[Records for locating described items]
___

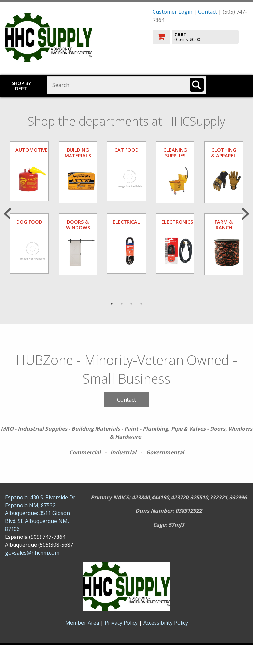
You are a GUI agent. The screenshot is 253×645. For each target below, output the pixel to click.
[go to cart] (200, 37)
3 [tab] (131, 303)
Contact (207, 11)
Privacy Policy (122, 622)
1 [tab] (111, 303)
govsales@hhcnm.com (32, 552)
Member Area (82, 622)
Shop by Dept (21, 86)
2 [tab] (121, 303)
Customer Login (172, 11)
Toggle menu (232, 84)
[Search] (197, 85)
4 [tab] (141, 303)
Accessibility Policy (165, 622)
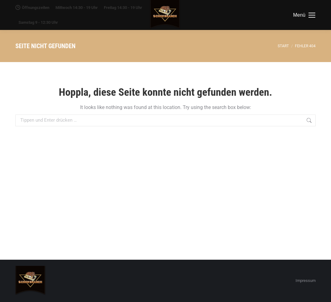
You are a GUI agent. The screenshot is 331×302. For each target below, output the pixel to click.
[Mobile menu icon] (304, 15)
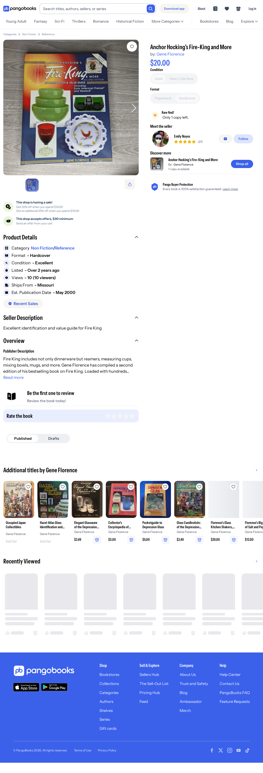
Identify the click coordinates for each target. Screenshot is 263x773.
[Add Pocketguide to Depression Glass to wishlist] (191, 487)
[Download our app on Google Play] (54, 695)
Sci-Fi (61, 21)
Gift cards (98, 740)
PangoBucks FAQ (233, 702)
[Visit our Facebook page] (211, 762)
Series (94, 730)
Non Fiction (29, 34)
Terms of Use (82, 762)
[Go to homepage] (19, 9)
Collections (99, 692)
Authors (96, 711)
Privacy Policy (107, 762)
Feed (136, 711)
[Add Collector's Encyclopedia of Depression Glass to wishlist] (152, 487)
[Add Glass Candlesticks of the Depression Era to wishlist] (231, 487)
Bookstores (208, 21)
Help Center (228, 683)
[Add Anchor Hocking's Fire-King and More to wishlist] (133, 46)
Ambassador (186, 711)
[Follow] (243, 139)
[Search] (151, 9)
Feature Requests (233, 711)
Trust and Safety (189, 692)
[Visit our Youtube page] (238, 762)
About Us (183, 683)
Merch (180, 721)
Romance (103, 21)
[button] (71, 238)
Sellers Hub (142, 683)
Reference (48, 34)
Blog (229, 21)
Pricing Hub (143, 702)
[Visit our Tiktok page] (247, 762)
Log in (252, 8)
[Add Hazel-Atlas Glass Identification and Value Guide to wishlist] (73, 487)
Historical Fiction (133, 21)
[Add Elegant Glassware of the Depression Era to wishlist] (112, 487)
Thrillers (81, 21)
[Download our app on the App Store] (26, 695)
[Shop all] (241, 164)
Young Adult (16, 21)
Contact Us (227, 692)
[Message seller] (226, 139)
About (201, 8)
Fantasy (41, 21)
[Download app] (174, 8)
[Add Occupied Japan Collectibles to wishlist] (33, 487)
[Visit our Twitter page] (220, 762)
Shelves (96, 721)
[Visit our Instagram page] (229, 762)
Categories (9, 34)
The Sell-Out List (147, 692)
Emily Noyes (183, 136)
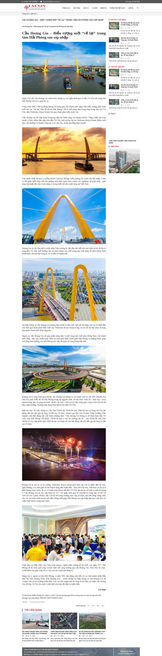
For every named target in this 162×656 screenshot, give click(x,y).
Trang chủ (66, 8)
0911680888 (33, 1)
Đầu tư (86, 8)
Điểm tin (103, 8)
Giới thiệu (76, 8)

___

- _WORK TO COMPLETE_
Format all of the material above as a two-column CSV with the headers request and coordinates. Give one row per request, putting its text and its answer each in a single quoted field with any line breaks replaced by spaces, and leave the pictures out.

- _SOLUTION TO THIS EXERCISE_
request,coordinates
"You are a GUI agent. The screenshot is 253×645. For each target below, output the pixel to click. [go to cart]","(200, 37)"
"3 [tab]","(131, 303)"
"Contact","(207, 11)"
"Privacy Policy","(122, 622)"
"1 [tab]","(111, 303)"
"govsales@hhcnm.com","(32, 552)"
"Member Area","(82, 622)"
"Shop by Dept","(21, 86)"
"2 [tab]","(121, 303)"
"Customer Login","(172, 11)"
"Toggle menu","(232, 84)"
"[Search]","(197, 85)"
"4 [tab]","(141, 303)"
"Accessibility Policy","(165, 622)"
"You are a GUI agent. The screenshot is 331×302. For each target below, output the pixel to click. [Mobile menu icon]","(304, 15)"
"Identify the click coordinates for each target. Screenshot is 263x773. [Add Pocketguide to Depression Glass to wishlist]","(191, 487)"
"[Download our app on Google Play]","(54, 695)"
"Sci-Fi","(61, 21)"
"Gift cards","(98, 740)"
"PangoBucks FAQ","(233, 702)"
"[Visit our Facebook page]","(211, 762)"
"Series","(94, 730)"
"Non Fiction","(29, 34)"
"Terms of Use","(82, 762)"
"[Go to homepage]","(19, 9)"
"Collections","(99, 692)"
"Authors","(96, 711)"
"Privacy Policy","(107, 762)"
"Feed","(136, 711)"
"[Add Collector's Encyclopedia of Depression Glass to wishlist]","(152, 487)"
"[Add Glass Candlesticks of the Depression Era to wishlist]","(231, 487)"
"Bookstores","(208, 21)"
"Help Center","(228, 683)"
"[Add Anchor Hocking's Fire-King and More to wishlist]","(133, 46)"
"Ambassador","(186, 711)"
"[Follow]","(243, 139)"
"[Search]","(151, 9)"
"Feature Requests","(233, 711)"
"Trust and Safety","(189, 692)"
"[Visit our Youtube page]","(238, 762)"
"About Us","(183, 683)"
"Merch","(180, 721)"
"Romance","(103, 21)"
"[button]","(71, 238)"
"Sellers Hub","(142, 683)"
"Reference","(48, 34)"
"Blog","(229, 21)"
"Pricing Hub","(143, 702)"
"[Visit our Tiktok page]","(247, 762)"
"Log in","(252, 8)"
"[Add Hazel-Atlas Glass Identification and Value Guide to wishlist]","(73, 487)"
"Historical Fiction","(133, 21)"
"[Add Elegant Glassware of the Depression Era to wishlist]","(112, 487)"
"Thrillers","(81, 21)"
"[Download our app on the App Store]","(26, 695)"
"[Shop all]","(241, 164)"
"Young Adult","(16, 21)"
"Contact Us","(227, 692)"
"[Message seller]","(226, 139)"
"About","(201, 8)"
"Fantasy","(41, 21)"
"[Download app]","(174, 8)"
"[Add Occupied Japan Collectibles to wishlist]","(33, 487)"
"[Visit our Twitter page]","(220, 762)"
"Shelves","(96, 721)"
"[Visit our Instagram page]","(229, 762)"
"Categories","(9, 34)"
"The Sell-Out List","(147, 692)"
"Emily Noyes","(183, 136)"
"For every named target in this 162×656 screenshot, give click(x,y). Trang chủ","(66, 8)"
"0911680888","(33, 1)"
"Đầu tư","(86, 8)"
"Điểm tin","(103, 8)"
"Giới thiệu","(76, 8)"